Protecting your business’ information - Trade Secrets and Patents
Protecting your business information through trade secrets and patents and the issues you should consider from the perspective of the owner of an SME
You are the owner of a small to medium-sized business (SME) and it has information that you consider crucial to keep your business a step ahead of your competitors. You may have then stopped to think: “How can I protect such information? Should I keep it as a trade secret or patent it?”
In this article, we will try to draw the distinction between trade secrets and patents from a perspective of EU law and raise some questions you should ask yourself when deciding between trade secrets or patent protection.
Trade Secrets
A trade secret is information that is: (a) not generally known among or readily accessible within a group of persons who would normally deal with such information; (b) has commercial value, and (c) has been subject to reasonable measures to keep it secret.
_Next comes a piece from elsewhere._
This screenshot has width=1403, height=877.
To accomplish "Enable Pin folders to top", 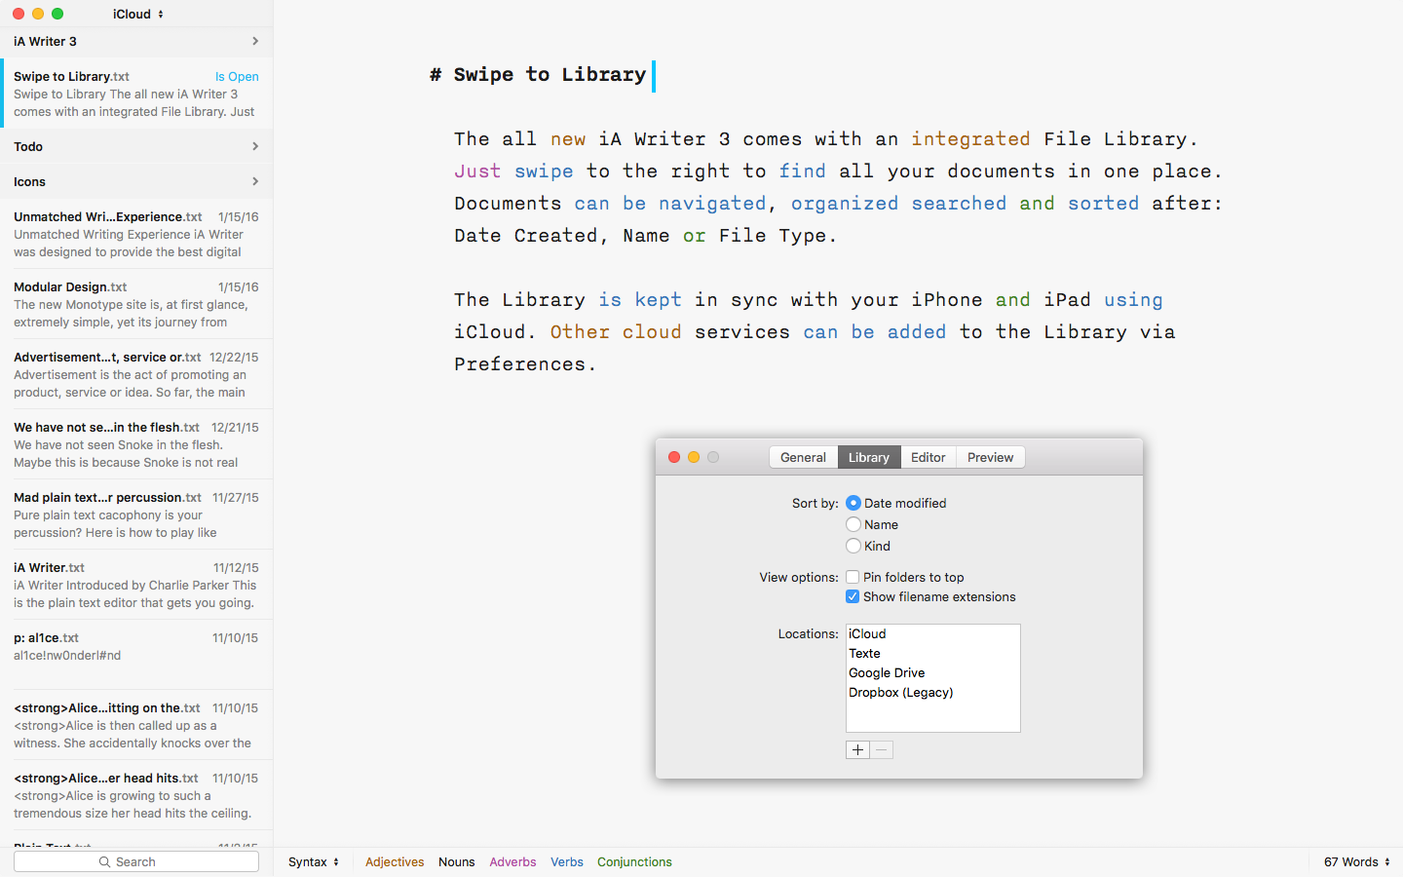I will click(x=853, y=577).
This means that computer software, algorithms, and formulas your business has created, list of customers, suppliers, and distributors your business has can be trade secrets if they are:
· held by your business in a way that they are not generally known or readily accessible to others who would normally deal with such information (e.g., your competitors);
· of commercial value (e.g., meaning that others would likely cause harm to you if they were to use your business’ trade secret unlawfully); and
· subject to reasonable measures adopted by you to keep it secret – there is no exhaustive list of what these measures would be and they would essentially depend on the size and level of sophistication of your business.
Unlike other intellectual property rights, trade secrets are not registrable rights. This means that the protection period of your trade secret is unlimited as long as you keep it secret (e.g., the most common example of this is how Coca-Cola has to this date kept its soft drink formula a secret). It also means you will not have to go through the registration processes of patent offices or payment of their fees.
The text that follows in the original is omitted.